EBI announces first patent, publishes annual report
The Energy Biosciences Institute has been granted its first patent since the public-private research partnership was established in 2007. U.S. Patent No. 8,431,360, titled “Methods and Compositions for Improving Sugar Transport, Mixed Sugar Fermentation and Production of Biofuels,” was granted on April 30. The EBI filed the patent application in July 2010.
According to the EBI, the newly patented discovery resulted from work completed by teams at the University of California, Berkeley and the University of Illinois at Urbana-Champaign to optimize sugar convert yields by yeast to produce ethanol. The scientists expressed the cellodextrin transports of the fungi Neurospora crassa in yeast, resulting in more efficient conversion of C5 and C6 sugars when compared to the transfer of genes into yeast to make xylose utilization possible.
Inventors include UC Berkeley faculty members N. Louise Glass and Jamie Cate, Illinois faculty members Huimin Zhao and Yong-Su Jin, BP scientist Xiaomin Yang, former Berkeley graduate students William Beeson and Jonathan Galazka, former Berkeley postdoctoral researcher Chaoguang Tian, Illinois graduate student Sijin Li, and Illinois postdoctoral researchers Jing Du, Jin Ho Choi, Suk-Jin Ha, and Soo Rin Kim.

● **Exercise requirements**
1 > According to the patent announcement, in what month and year did the Energy Biosciences Institute file the patent application?
2 > In two sentences, what does the patent announcement say?

● **Material provided**

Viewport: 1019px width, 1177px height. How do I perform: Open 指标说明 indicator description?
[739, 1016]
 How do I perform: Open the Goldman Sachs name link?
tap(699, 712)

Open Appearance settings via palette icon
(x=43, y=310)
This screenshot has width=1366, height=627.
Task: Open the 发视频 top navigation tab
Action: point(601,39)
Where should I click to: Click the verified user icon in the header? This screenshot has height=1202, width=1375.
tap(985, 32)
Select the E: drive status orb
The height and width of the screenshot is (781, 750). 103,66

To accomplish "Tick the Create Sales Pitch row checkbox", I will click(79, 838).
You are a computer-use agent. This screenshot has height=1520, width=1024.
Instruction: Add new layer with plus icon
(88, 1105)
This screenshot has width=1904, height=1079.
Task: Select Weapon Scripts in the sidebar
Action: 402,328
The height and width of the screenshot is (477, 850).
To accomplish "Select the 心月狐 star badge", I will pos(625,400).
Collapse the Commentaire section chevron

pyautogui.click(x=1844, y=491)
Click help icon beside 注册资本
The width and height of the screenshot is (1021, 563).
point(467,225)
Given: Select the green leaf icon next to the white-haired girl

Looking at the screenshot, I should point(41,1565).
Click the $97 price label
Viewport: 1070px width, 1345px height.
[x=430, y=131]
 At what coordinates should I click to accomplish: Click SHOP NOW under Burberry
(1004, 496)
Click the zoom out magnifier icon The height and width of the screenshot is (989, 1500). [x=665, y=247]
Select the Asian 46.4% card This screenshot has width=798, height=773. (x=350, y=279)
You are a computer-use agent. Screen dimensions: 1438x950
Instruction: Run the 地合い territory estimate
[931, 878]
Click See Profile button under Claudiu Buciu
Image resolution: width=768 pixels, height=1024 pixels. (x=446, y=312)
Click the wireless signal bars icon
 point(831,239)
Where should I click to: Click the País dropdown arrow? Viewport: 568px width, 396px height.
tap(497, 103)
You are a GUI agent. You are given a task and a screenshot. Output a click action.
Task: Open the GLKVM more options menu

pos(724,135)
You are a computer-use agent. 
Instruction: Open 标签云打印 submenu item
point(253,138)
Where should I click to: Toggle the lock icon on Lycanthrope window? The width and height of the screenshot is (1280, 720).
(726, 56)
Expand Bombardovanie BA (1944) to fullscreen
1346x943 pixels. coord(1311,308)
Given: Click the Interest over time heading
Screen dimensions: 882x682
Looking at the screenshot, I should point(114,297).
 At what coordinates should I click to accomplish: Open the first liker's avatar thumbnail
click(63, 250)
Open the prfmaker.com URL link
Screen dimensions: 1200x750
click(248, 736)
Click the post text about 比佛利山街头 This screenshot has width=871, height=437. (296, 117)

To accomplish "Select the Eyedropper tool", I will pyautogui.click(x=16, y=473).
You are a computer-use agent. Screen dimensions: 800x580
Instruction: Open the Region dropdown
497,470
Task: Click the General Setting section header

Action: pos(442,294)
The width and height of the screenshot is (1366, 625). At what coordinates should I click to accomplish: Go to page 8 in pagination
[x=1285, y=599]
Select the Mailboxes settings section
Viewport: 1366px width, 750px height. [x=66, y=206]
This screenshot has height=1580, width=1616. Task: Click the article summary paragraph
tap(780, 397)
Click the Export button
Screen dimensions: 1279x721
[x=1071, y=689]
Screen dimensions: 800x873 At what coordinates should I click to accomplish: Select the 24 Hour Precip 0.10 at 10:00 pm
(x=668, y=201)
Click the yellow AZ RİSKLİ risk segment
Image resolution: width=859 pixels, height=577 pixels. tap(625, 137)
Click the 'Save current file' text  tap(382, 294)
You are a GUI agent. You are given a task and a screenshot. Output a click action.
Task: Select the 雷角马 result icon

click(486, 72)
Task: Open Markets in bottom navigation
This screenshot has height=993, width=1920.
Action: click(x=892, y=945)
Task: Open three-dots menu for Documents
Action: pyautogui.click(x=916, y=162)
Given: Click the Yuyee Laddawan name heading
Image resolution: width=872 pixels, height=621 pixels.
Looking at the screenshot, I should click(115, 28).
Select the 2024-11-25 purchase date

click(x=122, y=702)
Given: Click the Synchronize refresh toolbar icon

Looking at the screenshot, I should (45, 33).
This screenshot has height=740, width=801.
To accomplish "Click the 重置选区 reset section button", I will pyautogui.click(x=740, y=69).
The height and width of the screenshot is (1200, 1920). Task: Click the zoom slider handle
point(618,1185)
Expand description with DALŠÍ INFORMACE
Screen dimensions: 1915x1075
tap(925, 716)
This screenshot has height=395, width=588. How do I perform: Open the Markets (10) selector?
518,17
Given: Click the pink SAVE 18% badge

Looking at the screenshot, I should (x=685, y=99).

● **Answers to the tasks**
1 > July 2010

2 > The Energy Biosciences Institute, a public-private research partnership established in 2007, was granted its first patent, U.S. Patent No. 8,431,360, on April 30 after filing the application in July 2010. The discovery came from teams at the University of California, Berkeley and the University of Illinois at Urbana-Champaign working with yeast to produce ethanol, and the inventors include faculty, graduate students and postdoctoral researchers from both universities along with a BP scientist.